- _PROBLEM TO WORK ON_
Output only the lines of the entries that follow, starting at the one with "Click the Canadian flag in Bent / MacKeen row" and running down to the one with "Given: Open the hamburger menu", both included and unchanged.

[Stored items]
Content starts

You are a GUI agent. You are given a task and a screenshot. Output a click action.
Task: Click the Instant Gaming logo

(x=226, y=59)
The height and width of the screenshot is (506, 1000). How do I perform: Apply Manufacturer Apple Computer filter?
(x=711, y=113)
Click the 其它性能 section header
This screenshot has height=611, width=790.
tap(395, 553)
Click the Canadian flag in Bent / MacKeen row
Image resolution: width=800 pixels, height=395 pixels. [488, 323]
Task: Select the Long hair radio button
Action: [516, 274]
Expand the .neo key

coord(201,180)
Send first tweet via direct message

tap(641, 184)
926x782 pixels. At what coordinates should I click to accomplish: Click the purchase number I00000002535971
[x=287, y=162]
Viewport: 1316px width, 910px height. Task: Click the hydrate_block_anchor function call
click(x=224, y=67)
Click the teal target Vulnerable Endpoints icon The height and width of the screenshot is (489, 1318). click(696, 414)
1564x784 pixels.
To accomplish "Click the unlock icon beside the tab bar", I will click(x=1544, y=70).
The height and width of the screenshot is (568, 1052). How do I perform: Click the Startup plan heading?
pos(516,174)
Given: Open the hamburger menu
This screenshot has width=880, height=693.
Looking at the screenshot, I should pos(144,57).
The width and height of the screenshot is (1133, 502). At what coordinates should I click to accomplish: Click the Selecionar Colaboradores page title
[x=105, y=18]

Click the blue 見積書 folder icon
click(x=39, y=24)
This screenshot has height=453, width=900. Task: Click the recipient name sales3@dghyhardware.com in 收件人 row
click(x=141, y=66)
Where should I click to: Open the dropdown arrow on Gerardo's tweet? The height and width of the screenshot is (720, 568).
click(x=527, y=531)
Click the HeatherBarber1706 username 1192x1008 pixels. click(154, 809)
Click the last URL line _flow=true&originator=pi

Content ends

- _TASK SOLUTION_
Click the Canadian flag in Bent / MacKeen row
Image resolution: width=800 pixels, height=395 pixels. [488, 323]
Task: Select the Long hair radio button
Action: [516, 274]
Expand the .neo key

coord(201,180)
Send first tweet via direct message

tap(641, 184)
926x782 pixels. At what coordinates should I click to accomplish: Click the purchase number I00000002535971
[x=287, y=162]
Viewport: 1316px width, 910px height. Task: Click the hydrate_block_anchor function call
click(x=224, y=67)
Click the teal target Vulnerable Endpoints icon The height and width of the screenshot is (489, 1318). click(696, 414)
1564x784 pixels.
To accomplish "Click the unlock icon beside the tab bar", I will click(x=1544, y=70).
The height and width of the screenshot is (568, 1052). How do I perform: Click the Startup plan heading?
pos(516,174)
Given: Open the hamburger menu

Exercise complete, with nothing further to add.